What Is Melasma?

Melasma is a common skin condition characterized by the development of brown or grayish-brown patches on the skin, typically on areas of the face exposed to sunlight. These patches are often symmetrical and most commonly appear on the cheeks, forehead, bridge of the nose, and upper lip. Melasma is sometimes referred to as “chloasma” or the “mask of pregnancy” when it occurs in pregnant women.

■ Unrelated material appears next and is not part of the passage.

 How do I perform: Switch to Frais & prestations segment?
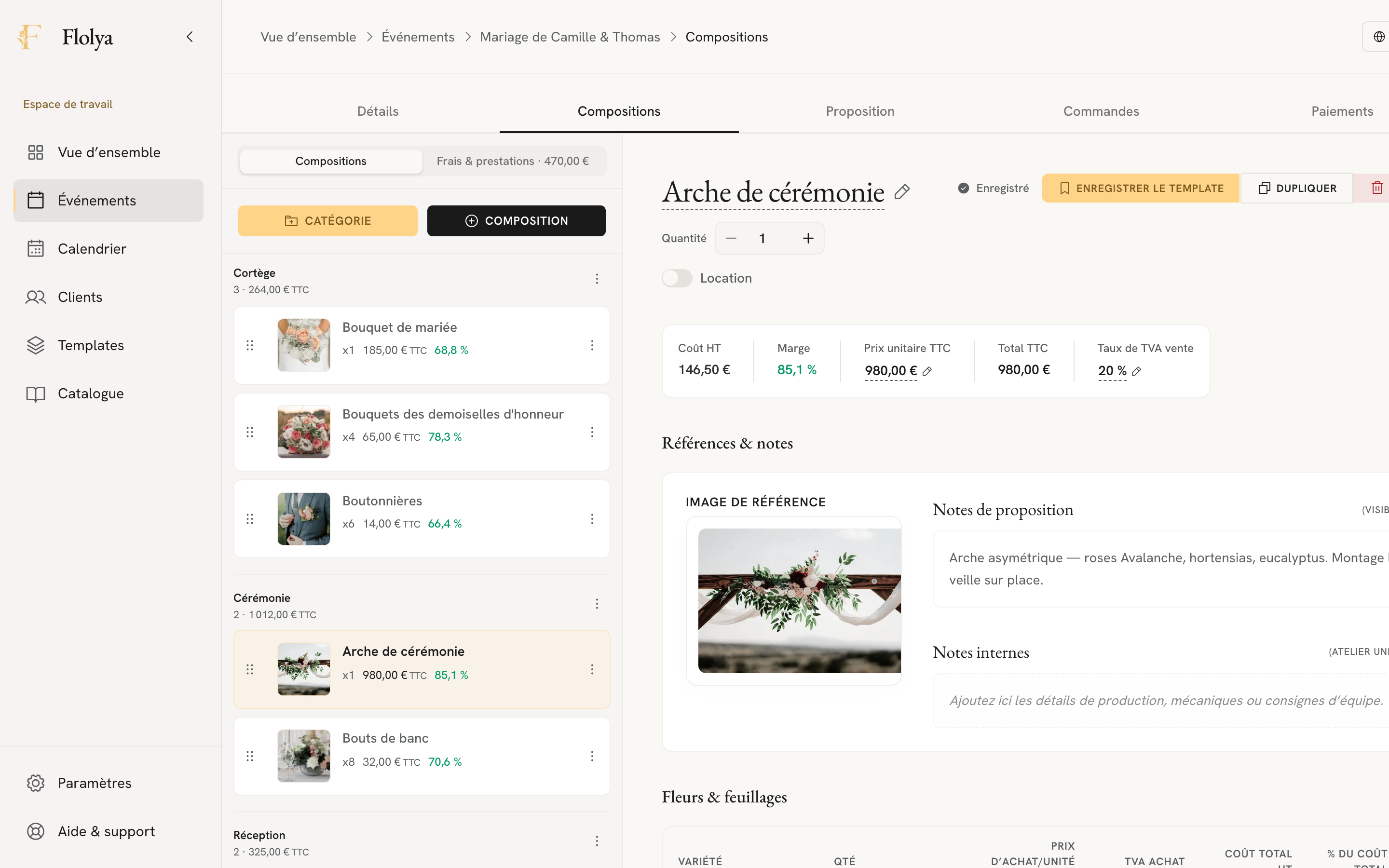(513, 162)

Melasma is not harmful and does not cause any symptoms other than changes in skin pigmentation. However, it can be distressing for some individuals due to its cosmetic impact on the appearance of the skin. Treatment options for melasma may include topical medications (such as hydroquinone, tretinoin, and corticosteroids), chemical peels, laser therapy, and strict sun protection measures (including sunscreen use, wearing protective clothing, and avoiding sun exposure during peak hours).

What Causes Melasma?

Hormonal Changes

Hormonal fluctuations, particularly increased levels of estrogen and progesterone, play a significant role in the development of melasma. This is supported by the fact that melasma commonly occurs during pregnancy (known as “chloasma” or the “mask of pregnancy”) and is also associated with hormonal changes related to oral contraceptive use or hormone replacement therapy.

Sun Exposure

Ultraviolet (UV) radiation from the sun is a major contributing factor to melasma. Sun exposure stimulates the production of melanin, the pigment responsible for skin color. In individuals with melasma, excessive sun exposure can exacerbate existing patches and trigger the development of new ones. This is why melasma is often more pronounced in the summer months or after prolonged sun exposure.

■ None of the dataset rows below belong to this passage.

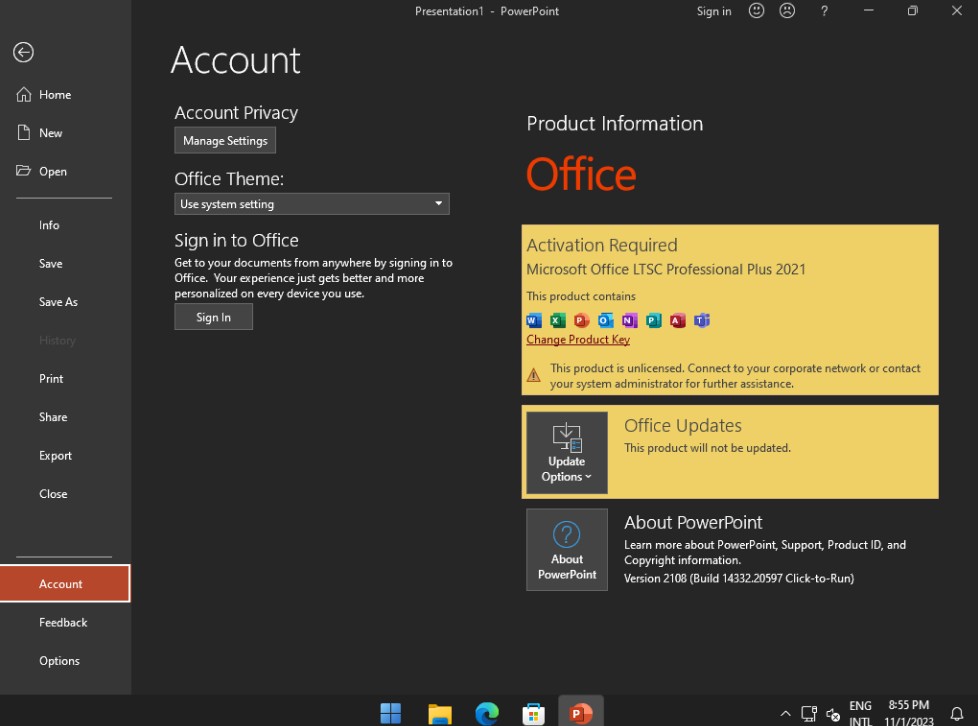Show hidden system tray icons chevron
Viewport: 978px width, 726px height.
[x=785, y=714]
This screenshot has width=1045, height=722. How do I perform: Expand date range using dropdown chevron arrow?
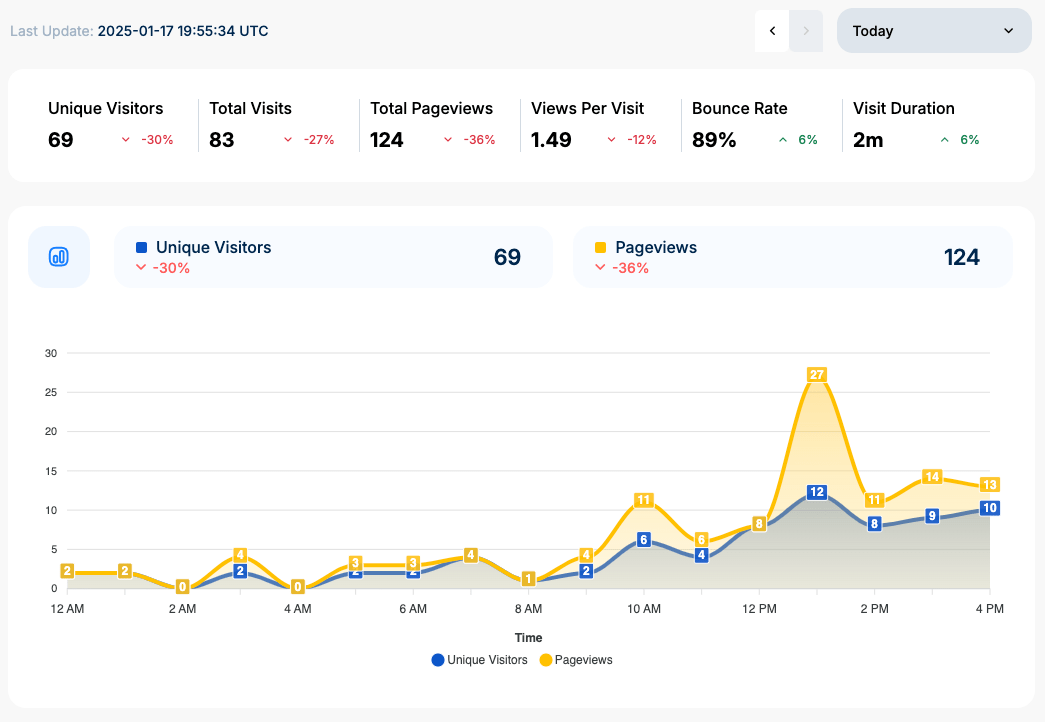coord(1008,31)
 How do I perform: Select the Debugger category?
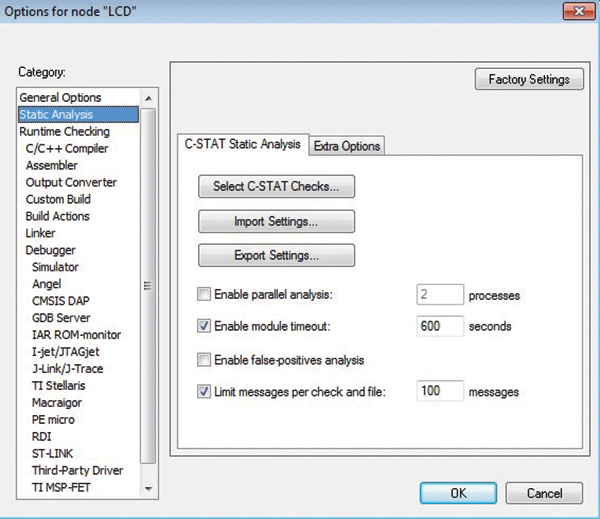point(50,250)
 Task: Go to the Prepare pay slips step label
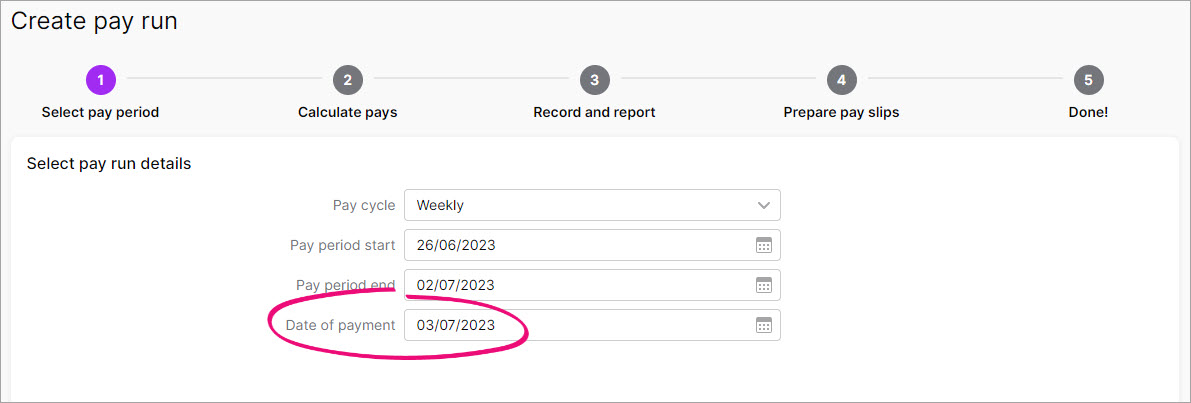point(841,112)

Genetic predisposition may play a role in the development of melasma. Individuals with a family history of melasma are more likely to develop the condition themselves. Certain genetic factors may influence how the skin responds to hormonal changes and sun exposure, contributing to the development of melasma.

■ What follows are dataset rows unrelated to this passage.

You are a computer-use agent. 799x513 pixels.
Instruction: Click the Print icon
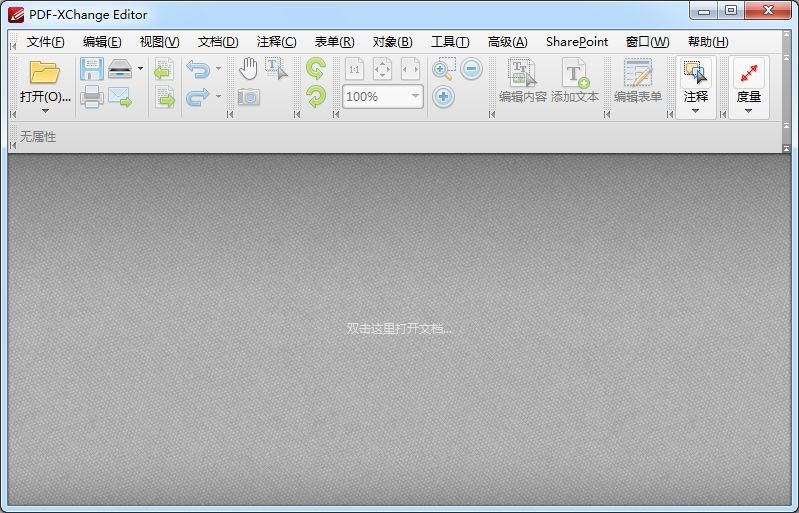92,97
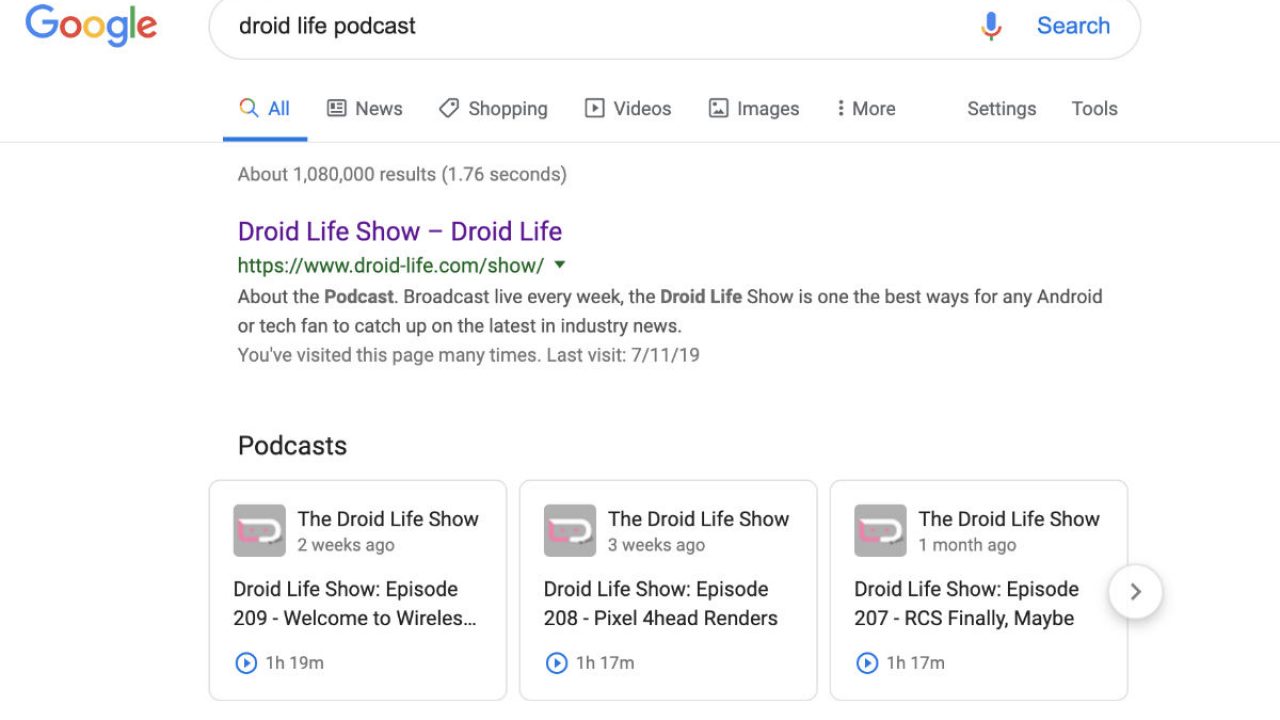Open the Droid Life Show result link
The width and height of the screenshot is (1280, 720).
(400, 231)
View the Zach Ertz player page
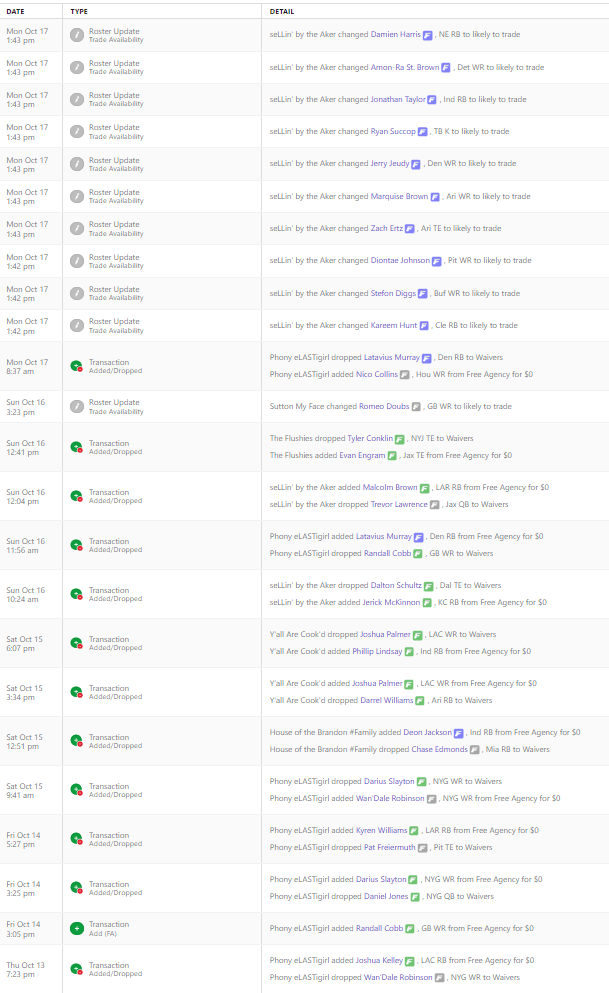 (x=386, y=229)
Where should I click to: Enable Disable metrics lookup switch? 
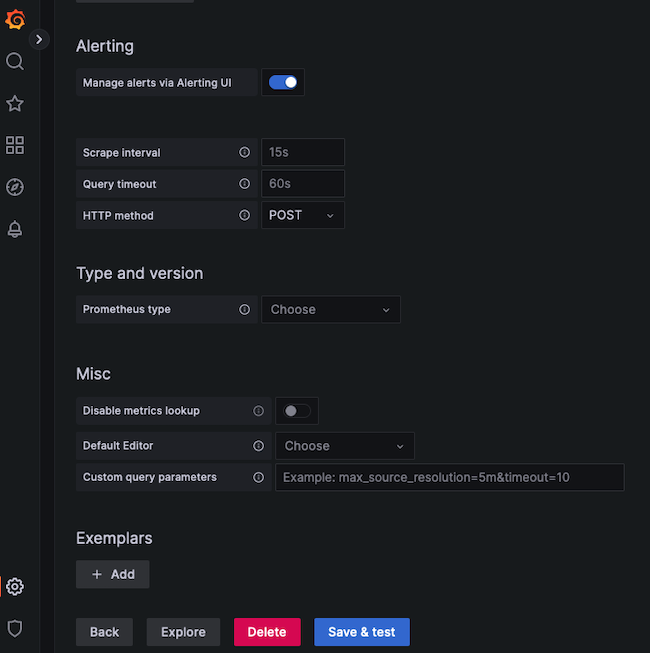tap(297, 411)
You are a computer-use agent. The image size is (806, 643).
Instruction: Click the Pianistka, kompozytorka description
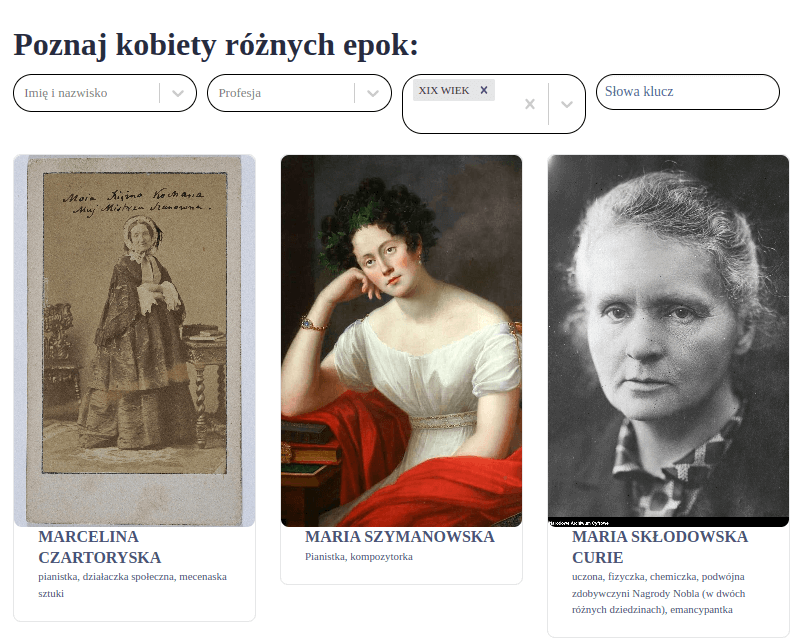[x=359, y=557]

Melasma is more common in individuals with darker skin types, including those of Hispanic, Asian, African, and Middle Eastern descent. People with darker skin tones have higher levels of melanin, making them more susceptible to pigmentary changes like melasma.

Hormonal Factors

Other hormonal factors, such as thyroid disorders or certain medications that affect hormone levels, may contribute to the development of melasma in some cases. Hormonal imbalances or disturbances can disrupt melanin production and distribution in the skin, leading to the formation of melasma patches.